Tuesday, December 06, 2011

The Growing Extremist Bent In Israeli Religious Schools

Parents of some 400 children are protesting issues such as prohibition against kindergarten girls singing.

By Talila Nesher 
Published 00:33 18.11.11 
Latest update 00:33 18.11.11 
Courtesy Of "Haaretz Newspaper"


Parents of some 400 children in the state religious school system have banded together to protest what they view as the extreme bent the system has taken.
"People are angry over the issue of women [prohibited from] singing in the IDF, but our outcry is over the prohibition against kindergarten girls singing," Ariela Miller, the mother of three children in the Orthodox state school system, told Haaretz.
"Children are habituated to rabbis being the only source of authority, much before educators. No wonder that when they come to crossroads in life, they cannot use their own judgment," Miller said.
Unlike Miller, most of the parents are afraid to reveal their names for fear of a negative impact on their children's schooling. One activist, who works for the Education Ministry, said she was summoned for a talking-to and told to stop her activities against the Education Ministry.
Another mother said that the main extremist influence was coming from organized groups of Orthodox people moving into a community with the purpose of increasing religious observance in that community. "But make no mistake, the Education Ministry is a full partner and is pushing them forward," she said.
Parents are brimming with examples of increasing extremism in state religious schools. One father who has children in Tel Aviv's Moriah school said: "On the last Memorial Day, some of the girls did not sing in the ceremony because 'it is not modest,' and they have already begun talking about the fact that at the end of the year event the fathers won't be able to see the girls perform and that there will even be separate events for boys and girls."
Another father said the school principal has no choice but to accede to the demands of the parents of the ultra-Orthodox group that has moved in, "and if an instruction is not implemented, it comes later from above - from [the Education Ministry's] supervisor."
The father added that when he complained he was told that if he did not like it, he could take his daughter to another school.
A mother from a state religious kindergarten in Kiryat Gat said that when she asked if a date had been set for the class Hanukkah party, the teacher said the event was being organized by the Orthodox residents' group, and that fathers would not be invited because "it is not modest for girls to dance and sing in the presence of the fathers, which would [also] prevent the mothers from dancing."
Classroom hours have also been changed unrecognizably, the father of a child at the Shilo school in Kiryat Ono says.

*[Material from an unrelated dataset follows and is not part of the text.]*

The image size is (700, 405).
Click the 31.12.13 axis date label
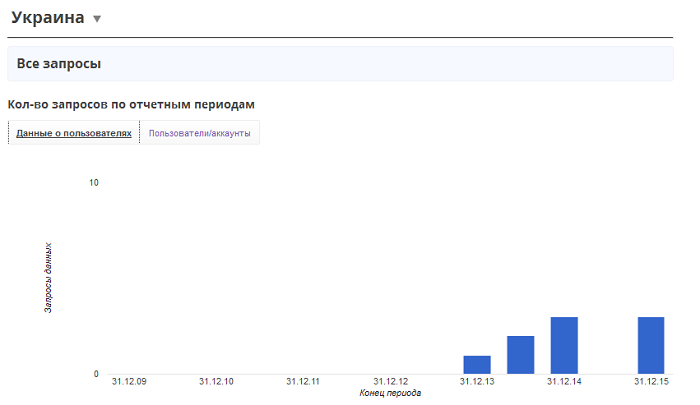pyautogui.click(x=477, y=382)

When the parents first received the schedule of classes, it seemed alright, he said. "Only later did we realize that there are sacred studies disguised as secular studies: homeroom, for example, is suddenly being taught by the school rabbi, who certainly doesn't deal with civics, but rather with Jewish law."
The father said his daughter showed him a book that the school had purchased for the children, which he said was "completely ultra-Orthodox." The father said the male figures in the book were depicted with ultra-Orthodox skullcaps and sidelocks and on the page teaching about showing respect to parents "there was only a father, no mother at all."
A project to further classic Israeli literature at the Tomer kindergarten in Ramat Hasharon by subsidizing the purchase of books was scrapped last year, a parent said, after the group of Orthodox people who had moved into the community to further its religious observance said Haim Nahman Bialik and Lea Goldberg were "not modest."
A mother of a child in the Tomer kindergarten said the group of Orthodox residents "impose censorship instead of the Education Ministry" in checking the plays the school was paying for the children to see.
A parent from the Moriah school said: "One fine day they decided to separate the children on the bus: the boys in the front and the girls in the back. Recess is also taken in different yards."
Parents from Kiryat Gat said that on the first day of kindergarten they were given a flyer in which mothers were instructed "to come to the kindergarten in modest dress (skirt or dress, no pants and certainly not without sleeves )."
Before the beginning of the school year at the Morasha school in Petah Tikva, a group of parents petitioned the High Court of Justice over what they perceived as forced gender separation beginning in the first grade. "The High Court ordered the situation to remain as it is until a committee studies the issue," Idit, one of the mothers said. "But the High Court doesn't know that it is being tricked, because last year we were forced to separate them under the assumption that it was for one year, so leaving the situation as it is means continuing the separation."
The Education Ministry responded: "State religious education provides solutions to a variety of communities and the various groups studying in its framework. Discussions are underway to study the matter in all its aspects."

2 comments:

  1. Essential post. As rose in all flower. Keep writings. Thanks.

    ReplyDelete
  2. After many days such article have read and really enjoyed it. Thanks.